9. The method of claim 8 wherein said applying a proof comprises ensuring that a hash of data used by the NIZKP is the same as a known hash of the original data element.

10. The method of claim 1 wherein the data structure is a blockchain and wherein the new data element does not violate a rule of the blockchain.

11. The method of claim 10 wherein said generating comprises associating the new data element with a hash.

12. A non-transitory computer-readable medium encoded with data and instructions enabling accountable redaction of selected data from a data structure; the data and instructions causing an apparatus executing the instructions to perform a method comprising: identifying an original data element in the data structure having a data field to redact; selectively redacting the data field from the original data element and leaving an unredacted data field unchanged; applying a proof to verify results of said selectively redacting; responsive to said selectively redacting and said applying a proof, generating a new data element comprising the unredacted data field and the proof; and replacing the original data element with the new data element in the data structure.

13. The method of claim 12 wherein said identifying comprises determining that the data field to redact contains personally identifiable information.

14. The method of claim 12 wherein said identifying comprises determining that the data field to redact contains copyrighted material.

15. The method of claim 12 wherein said selectively redacting comprises utilizing a redaction function.

16. A redacted data element for use in connection with a data structure, said redacted data element comprising: an unredacted data field from an original data element in the data structure; and a proof to verify that an additional data field from the original data element has been redacted in the redacted data element and that no other data field from the original data element has been modified; wherein a second hash associated with said redacted data element is derived from a first hash associated with the original data element.

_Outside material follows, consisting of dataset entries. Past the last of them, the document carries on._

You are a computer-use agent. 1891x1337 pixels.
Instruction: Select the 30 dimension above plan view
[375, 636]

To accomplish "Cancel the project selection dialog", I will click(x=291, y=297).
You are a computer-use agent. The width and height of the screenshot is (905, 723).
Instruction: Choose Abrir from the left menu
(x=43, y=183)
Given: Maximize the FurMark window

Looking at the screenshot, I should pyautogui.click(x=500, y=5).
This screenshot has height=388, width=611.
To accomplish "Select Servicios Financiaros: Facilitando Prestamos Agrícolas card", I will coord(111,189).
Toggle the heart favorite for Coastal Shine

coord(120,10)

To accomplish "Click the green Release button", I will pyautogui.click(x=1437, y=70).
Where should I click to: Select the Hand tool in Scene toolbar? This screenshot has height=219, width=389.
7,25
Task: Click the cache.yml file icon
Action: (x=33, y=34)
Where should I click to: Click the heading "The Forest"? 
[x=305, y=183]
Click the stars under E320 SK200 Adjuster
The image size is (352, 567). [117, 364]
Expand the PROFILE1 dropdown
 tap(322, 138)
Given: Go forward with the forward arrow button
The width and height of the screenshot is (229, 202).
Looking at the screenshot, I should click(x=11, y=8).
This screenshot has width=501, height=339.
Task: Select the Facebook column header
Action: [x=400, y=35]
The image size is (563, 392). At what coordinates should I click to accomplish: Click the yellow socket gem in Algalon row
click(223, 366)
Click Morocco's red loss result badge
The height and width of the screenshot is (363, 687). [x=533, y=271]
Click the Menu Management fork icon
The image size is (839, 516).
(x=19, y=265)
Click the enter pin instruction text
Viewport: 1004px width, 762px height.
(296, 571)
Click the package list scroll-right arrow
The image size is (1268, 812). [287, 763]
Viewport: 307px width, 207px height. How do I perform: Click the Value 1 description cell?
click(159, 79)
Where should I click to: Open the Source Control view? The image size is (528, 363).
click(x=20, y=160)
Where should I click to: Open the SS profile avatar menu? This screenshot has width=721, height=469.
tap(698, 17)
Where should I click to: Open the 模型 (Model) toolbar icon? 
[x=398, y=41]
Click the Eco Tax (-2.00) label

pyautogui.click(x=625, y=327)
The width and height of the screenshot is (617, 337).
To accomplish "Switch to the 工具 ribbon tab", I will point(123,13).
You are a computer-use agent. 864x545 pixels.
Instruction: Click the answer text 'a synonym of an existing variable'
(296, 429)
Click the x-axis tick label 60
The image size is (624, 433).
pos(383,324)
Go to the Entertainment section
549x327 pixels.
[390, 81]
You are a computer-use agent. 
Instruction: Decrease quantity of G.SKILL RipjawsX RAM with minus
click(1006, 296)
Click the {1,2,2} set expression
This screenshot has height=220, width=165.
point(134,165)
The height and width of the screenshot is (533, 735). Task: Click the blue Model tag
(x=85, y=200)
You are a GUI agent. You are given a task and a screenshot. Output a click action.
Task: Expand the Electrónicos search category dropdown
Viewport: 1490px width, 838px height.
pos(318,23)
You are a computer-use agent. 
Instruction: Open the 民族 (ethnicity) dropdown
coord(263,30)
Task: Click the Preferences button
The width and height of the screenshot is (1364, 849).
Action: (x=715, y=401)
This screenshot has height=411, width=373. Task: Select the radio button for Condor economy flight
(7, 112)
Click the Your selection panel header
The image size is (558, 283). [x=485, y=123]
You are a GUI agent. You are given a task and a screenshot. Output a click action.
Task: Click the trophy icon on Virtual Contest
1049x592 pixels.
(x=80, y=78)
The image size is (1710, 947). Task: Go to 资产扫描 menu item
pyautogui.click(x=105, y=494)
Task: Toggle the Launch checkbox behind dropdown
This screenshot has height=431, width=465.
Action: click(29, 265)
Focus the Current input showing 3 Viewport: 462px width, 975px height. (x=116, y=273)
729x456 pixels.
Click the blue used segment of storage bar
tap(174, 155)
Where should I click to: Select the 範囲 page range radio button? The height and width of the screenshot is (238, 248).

17. The redacted data element of claim 16 wherein said proof comprises a non-interactive zero knowledge proof (NIZKP).

18. The redacted data element of claim 17 wherein said NIZKP uses the original data element as a private argument to derive the second hash.

19. The redacted data element of claim 18 wherein said proof is operative to ensure that the second hash is derived from the first hash.

20. The redacted data element of claim 16 wherein the data structure is a blockchain.

21. The redacted data element of claim 20 wherein the additional data field comprises personally identifiable information.

22. The redacted data element of claim 21 wherein the additional data field is an address.

23. The redacted data element of claim 18 wherein the additional data field comprises copyrighted material.